Re: Issue while calling foreach in Pyspark

Sean Owen Fri, 07 May 2021 14:10:46 -0700

I don't see any reason to think this is related to YARN.
You haven't shown the actual error @rajat so not sure there is anything to
say.


On Fri, May 7, 2021 at 3:08 PM Mich Talebzadeh <mich.talebza...@gmail.com>
wrote:

> I have suspicion that this may be caused by your cluster as it appears
> that you are running this in YARN mode like below
>
> spark-submit --master yarn --deploy-mode client xyx.py
>
> What happens if you try running it in local mode?
>
> spark-submit --master local[2] xyx.py
>
> Is this run in a managed cluster like GCP dataproc?
>
> HTH
>
>
>    view my Linkedin profile
> <https://www.linkedin.com/in/mich-talebzadeh-ph-d-5205b2/>
>
>
>
> *Disclaimer:* Use it at your own risk. Any and all responsibility for any
> loss, damage or destruction of data or any other property which may arise
> from relying on this email's technical content is explicitly disclaimed.
> The author will in no case be liable for any monetary damages arising from
> such loss, damage or destruction.
>
>
>
>
> On Fri, 7 May 2021 at 19:17, rajat kumar <kumar.rajat20...@gmail.com>
> wrote:
>
>> Thanks Mich and Sean for the response . Yes Sean is right. This is a
>> batch job.
>>
>>   I am having only 10 records in the dataframe still it is giving this
>> exception
>>
>> Following are the full logs.
>>
>> File "/opt/spark/python/lib/pyspark.zip/pyspark/sql/dataframe.py", line
>> 584, in foreach
>>     self.rdd.foreach(f)
>>   File "/opt/spark/python/lib/pyspark.zip/pyspark/rdd.py", line 789, in
>> foreach
>>     self.mapPartitions(processPartition).count()  # Force evaluation
>>   File "/opt/spark/python/lib/pyspark.zip/pyspark/rdd.py", line 1055, in
>> count
>>     return self.mapPartitions(lambda i: [sum(1 for _ in i)]).sum()

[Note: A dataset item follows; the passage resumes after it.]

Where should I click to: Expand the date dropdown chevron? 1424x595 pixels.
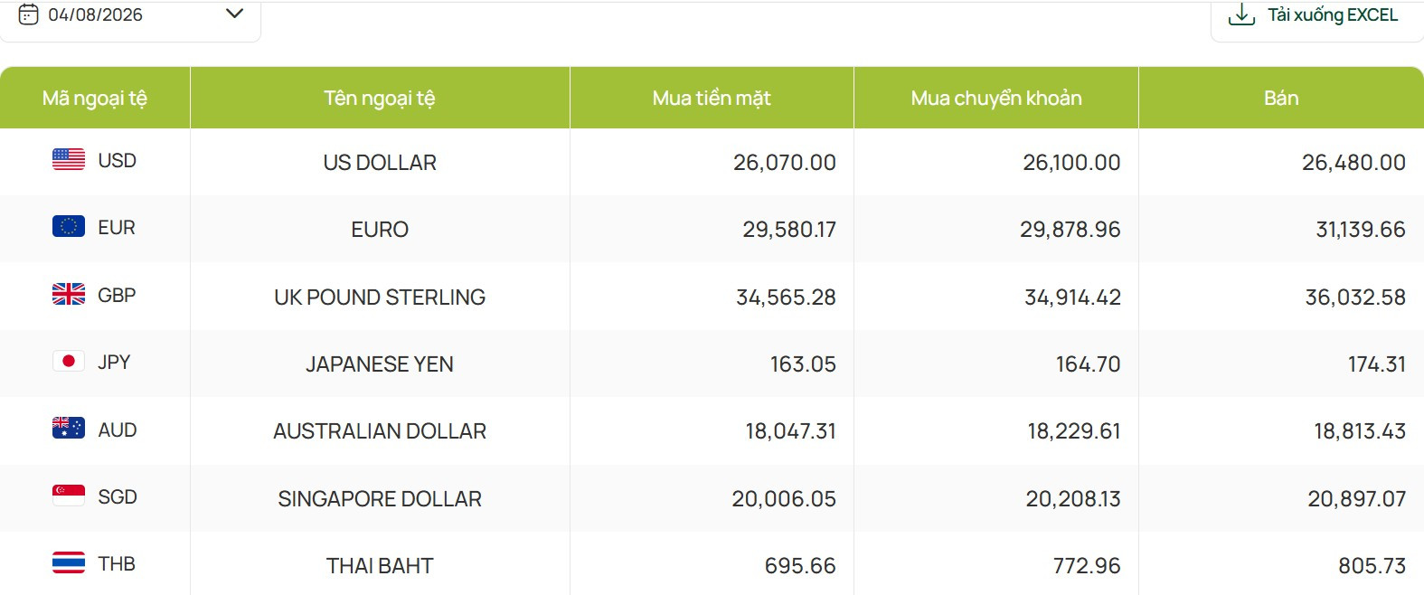[x=234, y=14]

>>   File "/opt/spark/python/lib/pyspark.zip/pyspark/rdd.py", line 1046, in
>> sum
>>     return self.mapPartitions(lambda x: [sum(x)]).fold(0, operator.add)
>>   File "/opt/spark/python/lib/pyspark.zip/pyspark/rdd.py", line 917, in
>> fold
>>     vals = self.mapPartitions(func).collect()

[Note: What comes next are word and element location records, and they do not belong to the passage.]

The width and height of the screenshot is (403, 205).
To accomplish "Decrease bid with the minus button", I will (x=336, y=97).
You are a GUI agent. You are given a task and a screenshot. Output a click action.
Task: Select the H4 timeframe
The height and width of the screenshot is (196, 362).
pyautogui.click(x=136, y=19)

>>   File "/opt/spark/python/lib/pyspark.zip/pyspark/rdd.py", line 816, in
>> collect
>>     sock_info = self.ctx._jvm.PythonRDD.collectAndServe(self._jrdd.rdd())

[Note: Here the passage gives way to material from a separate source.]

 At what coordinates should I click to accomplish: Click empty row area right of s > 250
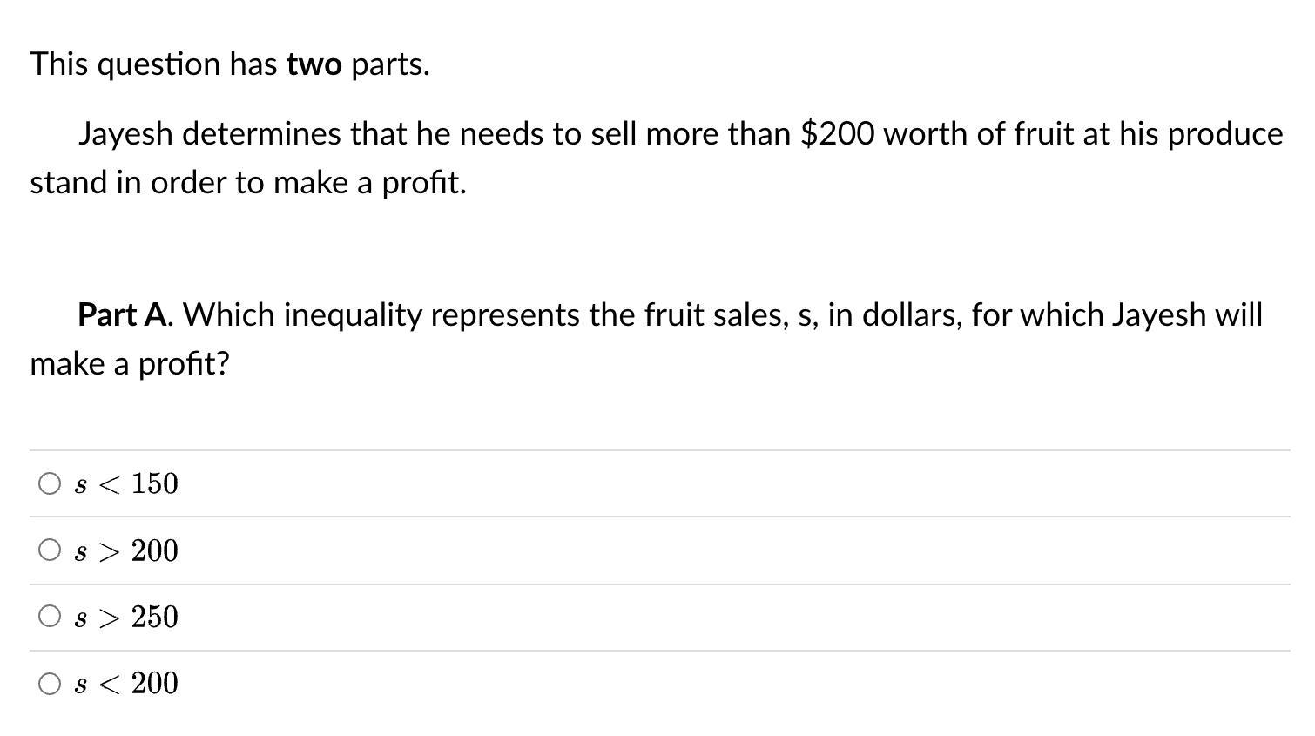(x=732, y=617)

>>   File "/opt/spark/python/lib/py4j-0.10.7-src.zip/py4j/java_gateway.py",
>> line 1257, in __call__
>>     answer, self.gateway_client, self.target_id, self.name)
>>   File "/opt/spark/python/lib/pyspark.zip/pyspark/sql/utils.py", line 63,
>> in deco
>>     return f(*a, **kw)
>>   File "/opt/spark/python/lib/py4j-0.10.7-src.zip/py4j/protocol.py", line
>> 328, in get_return_value
>>     format(target_id, ".", name), value)
>> py4j.protocol.Py4JJavaError: An error occurred while calling
>> z:org.apache.spark.api.python.PythonRDD.collectAndServe.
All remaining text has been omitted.